The Complete wp-config.php Performance Tuning Guide

The wp-config.php file is the control center of your WordPress installation. Most tutorials only cover database credentials, but this file holds the keys to significant performance improvements.

Memory Limits

define( 'WP_MEMORY_LIMIT', '256M' );
define( 'WP_MAX_MEMORY_LIMIT', '512M' );

WP_MEMORY_LIMIT applies to frontend requests. WP_MAX_MEMORY_LIMIT applies to admin tasks like updates and image processing. Set these based on your server capacity — going too high wastes memory, too low causes crashes.

Post Revisions

define( 'WP_POST_REVISIONS', 5 );

By default, WordPress saves unlimited revisions for every post. A post edited 100 times has 100 revisions in the database. Setting this to 5 keeps the safety net while preventing database bloat. Set to false to disable entirely.

Autosave Interval

define( 'AUTOSAVE_INTERVAL', 120 );

Default is 60 seconds. On busy sites with many simultaneous editors, frequent autosaves create database pressure. Increase to 120 or 180 seconds unless you have editors who frequently lose work.

Trash Management

define( 'EMPTY_TRASH_DAYS', 7 );

Default is 30 days. Trashed posts still sit in the database and show up in queries. Reduce this for sites that delete content frequently.

Disable Cron on Page Load

define( 'DISABLE_WP_CRON', true );

WordPress runs cron tasks on page load by default. This adds latency for the unlucky visitor who triggers it. Disable this and set up a real server cron job instead:

*/5 * * * * curl -s https://yoursite.com/wp-cron.php > /dev/null 2>&1

Concatenate Admin Scripts

define( 'CONCATENATE_SCRIPTS', true );

This combines admin JavaScript files into fewer HTTP requests. Disable it if you experience admin JavaScript errors.

File Edit Permissions

define( 'DISALLOW_FILE_EDIT', true );

This disables the theme and plugin editor in wp-admin. It is primarily a security measure, but it also prevents accidental edits that could crash your site.

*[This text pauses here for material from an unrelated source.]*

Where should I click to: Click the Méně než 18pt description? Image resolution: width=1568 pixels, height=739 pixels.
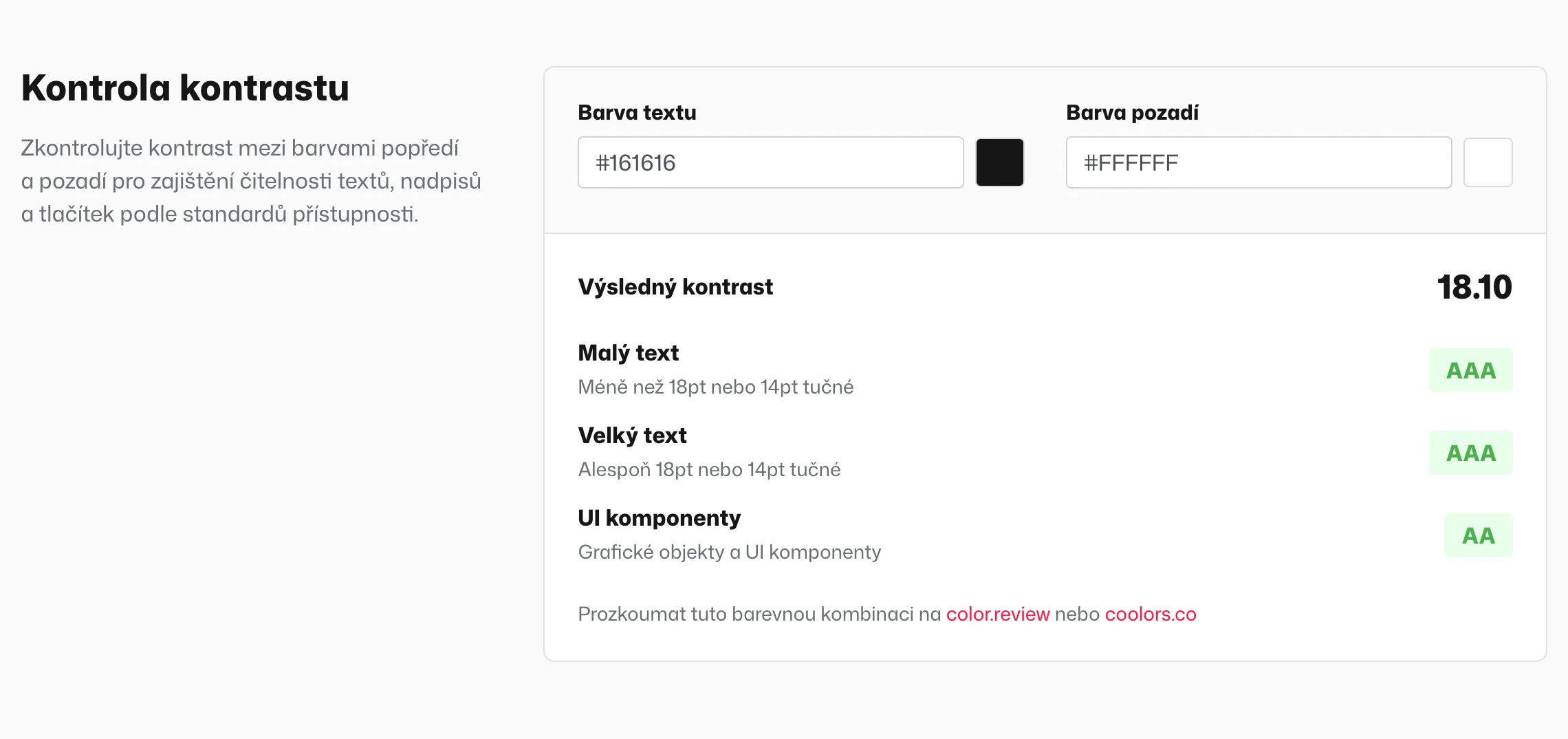click(716, 387)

Managing All This Without SQL

Editing wp-config.php manually works, but one typo can take your site down. WP Multitool provides a visual interface for managing wp-config.php performance settings, with automatic backups before each change and one-click rollback if something goes wrong.

These settings are small individually, but combined they reduce database size, lower memory usage, and eliminate unnecessary processing on every request.